Saturday, April 2, 2011

"Big Top"

They call me Blaze, a name I picked up is Desert Storm working demolitions. I was special Ops, so any mission I may or may not have been a part of never happened. At least that would be the official story. Now I'm a pyrotechnics expert for the circus, still earning my keeping blowing things up. So, I guess the shoe fits.

The outfit I work for is one of those year round operations that just seems to appear in the middle of the night. You know the kind I mean. One day you're driving past an empty field and the next there's a big tent and the overpowering smell of large animals. We come in the little fanfare, hoping to draw the curious, and once the fat lady has sung, we vanish. The people get a show and we get to eat.

Lately things haven't gone so smoothly. It is that damn carnival. We all know it. They seem to be in every town we lay stakes, stealing our business. When you have the only show in town, everybody shows up, but when you give the folks a choice...Well, they don't always choose you. It was easier before we had to compete with the Professor and his band of freaks.

The other clowns ehre at the circus want to go "Godfather" on the carnies, but the Ringmaster has issued strict orders not to cross the midway. He doesn't want to make our feud a public affair. It's not my job to ask questions. The Boss has been running this show for nearly 40 years, so he must know what he's doing.

"You pickin' up Deadeye today?" Whiskey asks, as I pass his cage.

The lion is our star, trained by the famous Salazar. He's also a raging alcoholc, hence the moniker and the flammable breath wafting in my direction. He's lucky my cigar's not lit.
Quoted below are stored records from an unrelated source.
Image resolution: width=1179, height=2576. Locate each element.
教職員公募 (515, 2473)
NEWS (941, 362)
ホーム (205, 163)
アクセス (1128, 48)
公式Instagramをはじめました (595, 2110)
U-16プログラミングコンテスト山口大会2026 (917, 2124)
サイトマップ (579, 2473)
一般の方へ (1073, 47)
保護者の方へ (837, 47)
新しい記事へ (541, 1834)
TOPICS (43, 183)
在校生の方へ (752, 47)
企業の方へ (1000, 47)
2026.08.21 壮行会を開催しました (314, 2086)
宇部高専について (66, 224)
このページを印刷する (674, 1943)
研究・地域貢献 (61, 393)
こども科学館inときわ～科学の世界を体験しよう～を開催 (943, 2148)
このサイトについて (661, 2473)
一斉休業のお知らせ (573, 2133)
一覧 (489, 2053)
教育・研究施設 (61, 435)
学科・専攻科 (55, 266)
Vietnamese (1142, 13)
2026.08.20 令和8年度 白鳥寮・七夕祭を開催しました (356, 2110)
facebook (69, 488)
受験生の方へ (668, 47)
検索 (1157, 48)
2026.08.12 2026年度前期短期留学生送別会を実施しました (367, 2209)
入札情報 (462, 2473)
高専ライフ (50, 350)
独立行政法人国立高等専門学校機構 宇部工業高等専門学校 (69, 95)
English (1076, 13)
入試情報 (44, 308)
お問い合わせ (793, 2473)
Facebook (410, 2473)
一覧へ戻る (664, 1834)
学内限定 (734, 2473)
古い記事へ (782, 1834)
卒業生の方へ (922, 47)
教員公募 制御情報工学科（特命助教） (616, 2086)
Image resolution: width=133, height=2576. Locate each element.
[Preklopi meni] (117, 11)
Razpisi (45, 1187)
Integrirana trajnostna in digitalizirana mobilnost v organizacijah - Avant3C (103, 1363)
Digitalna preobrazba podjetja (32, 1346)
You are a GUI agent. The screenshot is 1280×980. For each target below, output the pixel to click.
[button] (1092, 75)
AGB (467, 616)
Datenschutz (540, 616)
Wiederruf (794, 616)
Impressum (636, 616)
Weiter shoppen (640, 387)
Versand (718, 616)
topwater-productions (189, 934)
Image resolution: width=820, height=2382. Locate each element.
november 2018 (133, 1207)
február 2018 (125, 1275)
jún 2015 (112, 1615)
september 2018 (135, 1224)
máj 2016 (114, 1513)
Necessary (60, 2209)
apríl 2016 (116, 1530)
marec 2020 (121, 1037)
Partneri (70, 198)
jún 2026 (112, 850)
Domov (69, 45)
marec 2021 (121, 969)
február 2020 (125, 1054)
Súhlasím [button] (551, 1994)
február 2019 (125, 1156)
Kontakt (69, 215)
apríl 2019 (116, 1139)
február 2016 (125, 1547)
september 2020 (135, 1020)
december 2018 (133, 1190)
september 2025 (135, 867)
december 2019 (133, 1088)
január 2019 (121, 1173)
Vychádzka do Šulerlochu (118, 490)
"Yeah" I answer, barely slowing.

"Make a stop for me," He yells, gesturing with the half empty bottle of Jack Daniels he's drinking. It's the universal sign for "I need a refill".

I just grunt my assent and keep walking. I ahve an hour till the asylum officially releases Deadeye into my custody, but its a 45 minute drive and there's always paperwork to sign. This is Deadeye's eighth trip to Branherst, so release is old hat.

It wouldn't be a big deal if I were a little late, but the Boss has a job for us to do and the sooner I get Deadeye, the sooner we can get the job done. It's one like my Iraq days. Something that won't officially happen. We get in, we get out, and we get back. If it all goes right, we'll be back in time for the show. If not, Caliberini will fill Deadeye's slot. That's not an option any star wants to take, so I'll do all I can to get him back in time.


  1. you are truly a very talented writer.

  2. Hmmmm -- Looks like some no good is coming our way. Hope no one gets hurt!